Während der Fahrt in einer der modernsten Bergbahnen des Landes genießen die Fahrgäste den Ausblick auf Heidelberg und über das Neckartal. Viele von ihnen nutzen die Bahn, um sich den steilen Fußweg nach oben zu ersparen. Der Startpunkt für die untere Strecke ist der Kornmarkt, gelegen mitten in der malerischen Altstadt Heidelbergs.

Am Kornmarkt können die Gäste der Stadt ein Kombiticket erwerben. Dieses beinhaltet die Hin- und Rückfahrt zur ersten Station sowie den Eintrittspreis für das Schloss, den Fasskeller und das Apothekenmuseum.

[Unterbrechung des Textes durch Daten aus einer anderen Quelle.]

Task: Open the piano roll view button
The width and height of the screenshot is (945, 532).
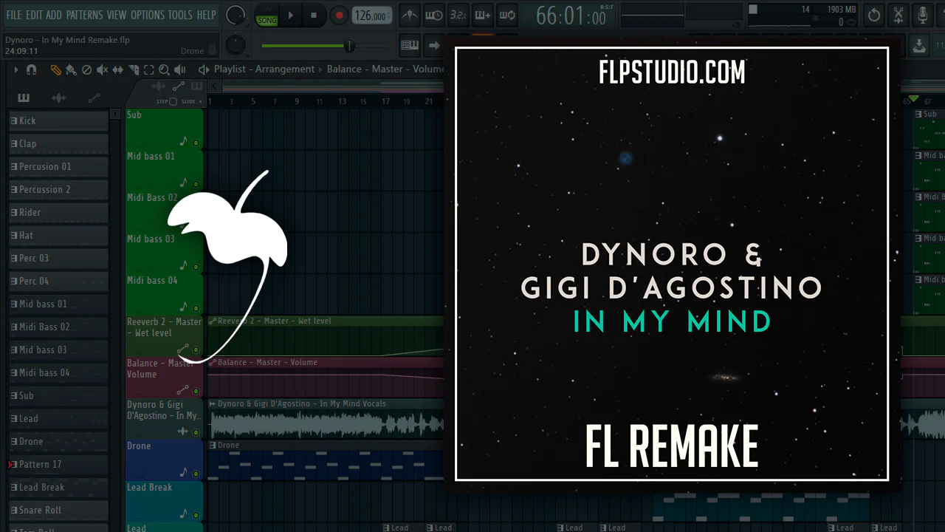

Schon nach zwei Minuten Fahrt erreichen die Fahrgäste das Schloss. In einer der bekanntesten Sehenswürdigkeiten Deutschlands können große und kleine Besucher an Veranstaltungen und Führungen teilnehmen. Wer mag, fährt weiter bis zur Station Molkenkur auf knapp 300 Höhenmetern.

Die obere Strecke

An der Station Molkenkur auf dem Kleinen Gaisberg befand sich früher die erste Burg in Heidelberg. Heute laden Wege zum Wandern ein. Die Fahrgäste, die noch weiter nach oben wollen, steigen hier um. Mit dem Originalwagen „Alte Dame“, der bereits seit mehr als 100 Jahre im Einsatz ist, gelangen die Fahrgäste nach etwa 9 Minuten zum Königstuhl auf 550 Höhenmetern. Bei geeignetem Wetter können sie über die Rheinebene bis in die Pfalz blicken.

Technisches und Wissenswertes

Die Bergbahn in Heidelberg ist seit 1890 in Betrieb. Damals wurde sie als Zahnrad- und Drahtseilbahn betrieben und führte bis zur Molkenkur. 17 Jahre später folgte die Erweiterung bis zum Königstuhl.

Die obere Bahn ist eine der ältesten Standseilbahnen des Landes und wurde durch das Landesdenkmalamt Baden-Württemberg ausgezeichnet. Sie gilt als Kulturdenkmal und erhielt 2004 einen Eintrag ins Denkmalbuch. Die untere Bahn hat eine Streckenlänge von 471 Metern, die obere Bahn von 1.020 Metern. Heute hält die Gesamtstrecke von knapp 1,5 km einen Rekord: Sie ist die längste Bergbahnstrecke in Deutschland.

Jedes Jahr fahren mehr als eine Million Fahrgäste mit den Heidelberger Bergbahnen. Theoretisch finden 130 Fahrgäste in der unteren und 50 Personen in der oberen Bahn Platz. Allerdings achten die Betreiber darauf, dass die Zahl der tatsächlichen Fahrgäste darunter liegt – schließlich sollen alle Mitfahrer einen Blick auf die landschaftlichen Schönheiten haben.